4 En fait, l’Indo-Pacifique apparaît comme la principale remise en cause conceptuelle de l’idée de « Nouvelles Routes de la Soie », cette vision sino-centrée de la région élargie. Il entame également la primauté de l’idée d’Asie-Pacifique telle que l’entérinait la fin du XXe siècle, celle d’un ordre essentiellement centré sur l’Asie de l’Est ; Pékin avait fini par s’en accommoder car il avait tendance à exclure le rival émergent, l’Inde. La détermination de la Chine à discréditer l’idée indo-pacifique est pourtant ironique : c’est en effet l’extension des capacités, de la présence, de l’influence et des intérêts chinois dans l’océan Indien qui, plus que tout autre facteur, a suscité cette redéfinition de la région.

5 Pour sa sécurité pétrolière, la Chine dépend des voies maritimes de l’océan Indien d’où la présence permanente de la marine chinoise. Elle y développe des plates-formes navales telles que des porte-avions qui lui permettront de projeter sa puissance loin de chez elle. Elle ne ménage pas sa diplomatie stratégique afin, très concrètement, d’encercler l’Inde. Elle a inauguré une base militaire à Djibouti. On recense, au Pakistan, une présence chinoise accrue et quasi coloniale. Par ailleurs, Pékin étend son influence à des pays comme le Sri Lanka et les Maldives que leur géographie transforme en points de passage stratégiques sur les Nouvelles Routes de la Soie. L’initiative chinoise « La Ceinture et la Route » est une tentative massive d’exporter sa capacité excédentaire en bâtissant des infrastructures tout en diffusant son influence vers le sud et vers l’ouest en incluant la dénommée « Route de la Soie maritime ».

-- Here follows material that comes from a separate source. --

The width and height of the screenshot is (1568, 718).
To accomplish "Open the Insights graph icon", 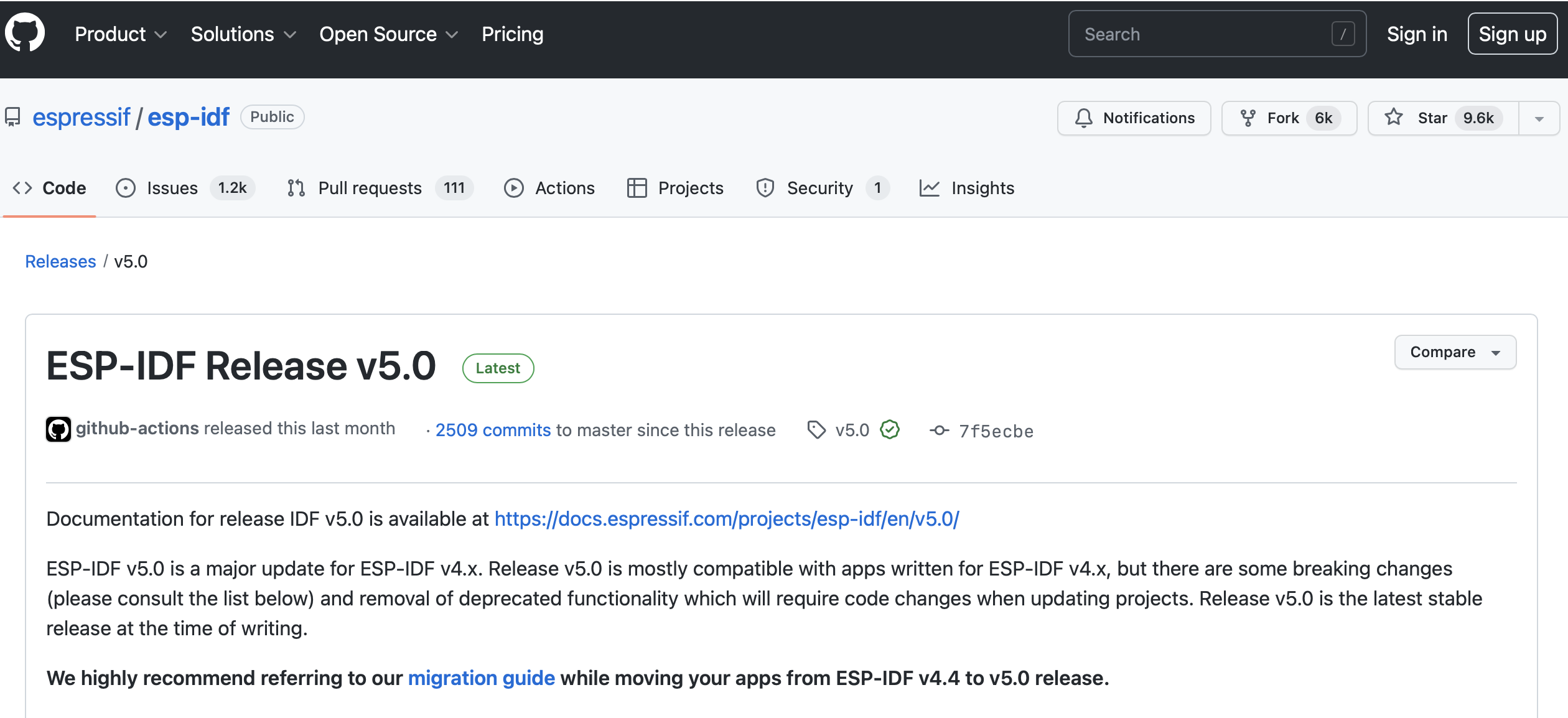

L’Indo-Pacifique et l’avenir incertain de la Chine

6 Développer l’idée d’indo-pacifique dans une perspective dynamique nous fournit les bases d’une série de politiques possibles, partout dans le monde, pour les nombreuses nations qui cherchent à protéger leurs intérêts face à une puissance chinoise toujours plus affirmée. Certains des travaux les plus récents et les plus brillants consacrés à l’avenir imaginable de la Chine – signés Carl Minzner, David Shambaugh, Minxin Pei et Howard French, pour n’en citer que quelques-uns – révèlent tout l’intérêt de conjuguer patience et confiance plutôt que panique ou stupeur au moment d’élaborer une politique chinoise. La somme de ces travaux jette une lumière vive sur un quasi-empire sous pression qui se sert de la modernisation militaire, de l’aiguillon et des promesses des Nouvelles Routes de la Soie, ainsi que de son extraordinaire investissement dans le hard, le soft et maintenant le sharp power – la puissance intrusive – pour repousser son horizon et étendre son influence.

7 De cette analyse, il ressort que la précipitation et l’assurance chinoises masquent peut-être une tentative implicite et désespérée de verrouiller des avantages relatifs au moment où les perspectives sont les meilleures, avant que l’accélération du vieillissement démographique, les limites d’une économie non réformée, le surcroît d’autoritarisme, la fragilité institutionnelle de la Chine ne se fassent peu à peu trop visibles et n’aggravent la stagnation comme l’instabilité du pays. Sur cette toile de fond altérée, l’idée d’un ordre régional indo-pacifique fluide et modulable commence à s’imposer. La configuration de la région se prête, d’ailleurs, à une telle stratégie. C’est une région trop grande et trop diversifiée pour donner prise à une véritable hégémonie.

8 Mais beaucoup dépendra des choix stratégiques et de la volonté politique de nombreux gouvernements, ceux des démocraties confrontées à la remise en question planétaire d’un ordre fondé sur des règles, et ceux des nombreux acteurs intermédiaires qui voient dans leurs liens mutuels de nouvelles possibilités d’interposition indépendante entre les États-Unis et la Chine à la volonté hégémonique régionale.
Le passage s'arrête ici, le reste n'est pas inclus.